Stem-11. a glioblastoma single-cell meta-atlas identifies novel neurovascular progenitor in tumors

Abstract Glioblastomas (GBM) are defined by cell type heterogeneity that underlies treatment resistance and brain invasion. Recent studies have identified reactivation of neurodevelopmental cells and gene expression programs in GBM. Here, we leverage a neurodevelopmental perspective to identify novel gene signatures in GBM. To do so, we assembled a glioblastoma meta-atlas comprised of 73,376 single-cell transcriptomes from 7 published studies. With these data, we developed a novel module generation strategy to mitigate batch effects, enabled analysis of signatures in each tumors, and emphasized modules observed across multiple tumors. Using this approach, we validated known tumor cell types and axes of variation, and also identified novel stemness programs that were uniquely expressed across distinct progenitor populations.
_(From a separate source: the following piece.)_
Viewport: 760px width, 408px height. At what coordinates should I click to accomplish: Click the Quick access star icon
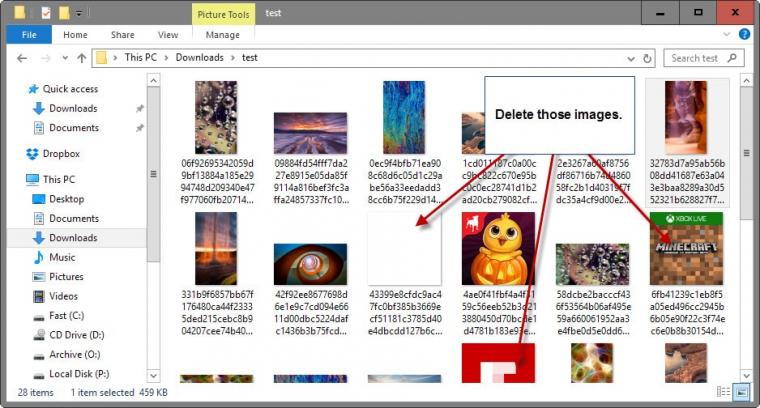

Within progenitor subtypes, we identified a neurovascular progenitor (NVP) of cells expressing a mixed vascular signature including genes characteristic of mural and endothelial identity as well as transcriptional programs reminiscent of neural stem cells. Although tumor associated or glioma stem cell derived vasculature has been described as important for tumor formation and progression, the NVP appears to be stem-like. To our knowledge, this population has not been described in GBM. We validated the existence of this NVP with immunofluorescence and fluorescent activated cell sorting from patient tumors followed by single-cell RNA-sequencing. Using a novel organoid transplantation model, we employed single-cell lineage barcoding to identify the progeny of patient-derived NVP cells, determining that they result in various cell types with diverse morphologies. Exploration of data from more traditional model systems including gliomaspheres and mouse GBM models indicate preservation of this NVP identity across systems. We hypothesize that NVP cells may play important roles in tumor plasticity, and thus may be a valuable therapeutic target to explore.